Primary Benefit: Helps regulate blood pressure, immune function and relieve depression.

The maitake mushroom is native to northeastern Japan. Its name is derived from the Japanese words for dancing mushroom. Another legend says it was named after people dancing with happiness upon finding it because of its incredible healing properties.

This mushroom, like many mushrooms, is a type of adaptogen. Adaptogens help the body with physical and mental stresses. They also work to help balance any unbalanced systems in the body.

Maitake mushrooms are known to help regulate the immune system by stimulating specific immune cells such as the white blood cells, natural killer cells, and T cells.

The mushroom contains polysaccharides such as beta-glucans, which have been linked to healthy cell growth and turnover. Maitake mushrooms support certain cancer therapies, help chronic fatigue syndrome, protect the liver, fight allergies, and lower blood pressure and cholesterol.

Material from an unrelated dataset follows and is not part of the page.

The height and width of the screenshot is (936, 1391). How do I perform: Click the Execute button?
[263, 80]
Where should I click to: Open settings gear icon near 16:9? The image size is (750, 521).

It’s primary value as a nootropic (brain boosting chemical) comes from its ability to help relieve depressionStudies with animals show that supplementing with maitake helps alleviate depression by sensitizing certain receptors in the brain.

Basic Tips on Mushrooms

If you plan to eat the mushroom as a food (and many of these are delicious to eat), be sure to cook them. Raw mushrooms are difficult to digest or metabolize. And many mushrooms are slightly toxic when raw.

The best way to cook most any mushroom is to sauté them in butter or olive oil with some garlic. Add sea salt and cracked black pepper and serve alongside a juicy, grass-fed steak and you will be in heaven.

Dried mushrooms—especially from an Asian grocery store—are far less expensive and work great added to soups and steps or sauces.

There are many types of mushroom supplements available in health foods stores, as well as powders, mixes and proteins that contain mushroom extract. Mushroom extracts are now available in ready to serve coffees, kombuchas, and other drinks as well.